##### AVAILABLE DATA

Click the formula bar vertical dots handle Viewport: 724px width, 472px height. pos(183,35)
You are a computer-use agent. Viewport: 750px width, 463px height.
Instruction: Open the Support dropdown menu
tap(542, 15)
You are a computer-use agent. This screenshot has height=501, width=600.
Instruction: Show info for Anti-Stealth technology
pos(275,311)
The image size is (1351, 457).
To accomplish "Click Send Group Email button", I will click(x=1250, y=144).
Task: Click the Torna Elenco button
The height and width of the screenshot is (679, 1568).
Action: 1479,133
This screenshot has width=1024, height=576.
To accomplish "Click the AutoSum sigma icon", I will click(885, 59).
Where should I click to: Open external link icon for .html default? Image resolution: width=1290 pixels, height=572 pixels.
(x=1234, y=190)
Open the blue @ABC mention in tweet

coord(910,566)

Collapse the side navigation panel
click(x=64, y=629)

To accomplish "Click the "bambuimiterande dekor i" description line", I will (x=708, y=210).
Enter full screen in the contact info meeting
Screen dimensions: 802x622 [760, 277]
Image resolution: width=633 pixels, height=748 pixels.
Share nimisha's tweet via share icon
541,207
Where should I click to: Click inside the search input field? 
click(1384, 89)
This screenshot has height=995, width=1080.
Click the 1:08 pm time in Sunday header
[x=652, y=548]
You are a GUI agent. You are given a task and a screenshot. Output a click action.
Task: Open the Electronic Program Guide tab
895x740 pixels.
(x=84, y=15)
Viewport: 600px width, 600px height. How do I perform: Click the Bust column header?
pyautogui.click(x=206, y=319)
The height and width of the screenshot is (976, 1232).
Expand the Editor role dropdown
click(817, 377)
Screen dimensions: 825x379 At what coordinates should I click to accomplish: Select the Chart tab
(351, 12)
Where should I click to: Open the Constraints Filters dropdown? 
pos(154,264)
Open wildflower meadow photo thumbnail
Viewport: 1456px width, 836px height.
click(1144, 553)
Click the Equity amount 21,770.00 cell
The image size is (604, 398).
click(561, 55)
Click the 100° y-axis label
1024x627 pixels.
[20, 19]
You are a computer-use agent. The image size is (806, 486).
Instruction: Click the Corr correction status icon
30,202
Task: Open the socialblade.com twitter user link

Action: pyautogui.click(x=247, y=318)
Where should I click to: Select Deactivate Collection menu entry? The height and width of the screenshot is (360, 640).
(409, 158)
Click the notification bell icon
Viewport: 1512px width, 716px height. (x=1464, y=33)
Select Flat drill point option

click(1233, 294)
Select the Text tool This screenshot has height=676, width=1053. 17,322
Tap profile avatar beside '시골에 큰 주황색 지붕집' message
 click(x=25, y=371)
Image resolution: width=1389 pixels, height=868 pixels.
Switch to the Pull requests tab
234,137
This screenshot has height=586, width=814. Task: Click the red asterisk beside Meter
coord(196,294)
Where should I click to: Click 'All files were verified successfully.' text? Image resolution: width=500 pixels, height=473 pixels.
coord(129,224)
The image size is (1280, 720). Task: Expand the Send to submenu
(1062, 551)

##########

§ **WHAT TO DO**
Wherever the word "computer" turns up in the records above, copy the line that holds it.

§ **WRITTEN ANSWER**
You are a computer-use agent. Viewport: 750px width, 463px height.
You are a computer-use agent. This screenshot has height=501, width=600.
You are a computer-use agent. The image size is (806, 486).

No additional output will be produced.